Mandelbrot Fractal Viewer License: GPL V3, http://www.gnu.org/licenses/gpl.html

Java application that renders the Mandelbrot fractal fullscreen. Navigation, smooth coloring, and some innovative optimizations are all implemented.

This application renders a fractal fullscreen and provides options for panning, zooming, unzooming, saving screenshots, adjusting the color scheme, and other options. It uses multiple CPU cores for rendering, and currently displays the Mandelbrot set with a smooth Normalized Iteration Count Algorithm for coloring. Optimizations are also in place to ensure that the most computationally expensive areas (the black areas that belong to the Mandelbrot set) are rendered in nearly a sixth of the time. The code is organized and commented, and is designed such that the MandelbrotFractal.java class can be swapped out so that the application can display any other point-based fractal, such as the Julia set.

Controls: (managed primarily by FractalViewport.java, less so by Main.java)

Exit: Escape

Save screenshot: P (the file is saved in the running directory in the format "minX-maxX, minY-maxY (color coefficient, fractal resolution).png"
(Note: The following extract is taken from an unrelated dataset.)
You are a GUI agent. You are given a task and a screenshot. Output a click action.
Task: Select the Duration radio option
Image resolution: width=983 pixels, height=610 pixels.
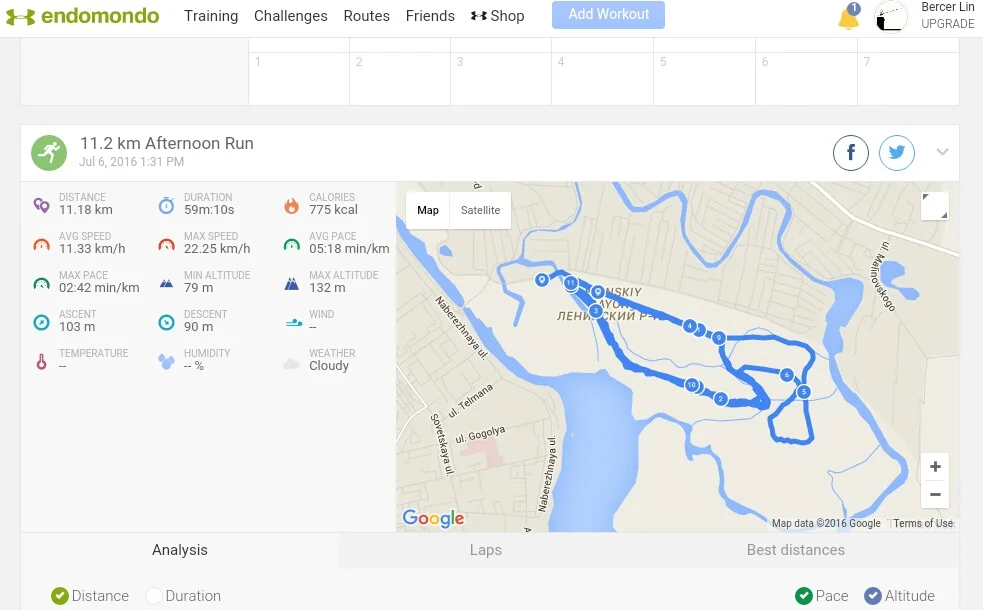pos(154,596)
Pan: arrowkeys (up, down, left, right)

Zoom: zoom in by pressing the left mouse, dragging to create the new view box, release when ready. To unzoom, right click.

Change fractal iteration depth (resolution): increase with W, decrease with S

Change coloring scheme coefficient: increase with D, decrease with A

Usage notes: The zoom procedure is familiar because it's exactly the same as selecting items on a desktop. However, the zoom square is drawn proportional to the screen resolution to prevent severe deformation of the fractal image. When zooming in, it may be necessary to increase the fractal's resolution using the W key. Often times it may be also a good idea to substantially increase the coloring coefficient using the D key. Each time you zoom in, the fractal's resolution and coloring scheme is preserved so that when you unzoom the image looks exactly the same. The coloring coefficient and the fractal resolution are both displayed in a gray box near the bottom left corner of the screen. These numbers will not appear when P is pressed to take a screenshot.

Coloring:

Most implementations that display the Mandelbrot set use an Escape Time coloring algorithm for its simplicity. However, this approach produces bands of colors that detract from the beauty of the fractal. Instead, this uses a smooth coloring using the Normalized Iteration Count algorithm which is primarily based on the output of the fractal formula when it first exceeds the bailout radius (see MandelbrotFractal.java). The sine and cosine functions are then applied to produce a cyclic smooth gradient.

Optimizations:

Check main bulb: each pixel is checked to see if it lies inside the main bulb. I have implemented the simple formulas described on the Wikipedia article on the Mandelbrot Fractal. This means that the main bulb (the largest area of black) is rendered nearly instantly no matter the iteration resolution.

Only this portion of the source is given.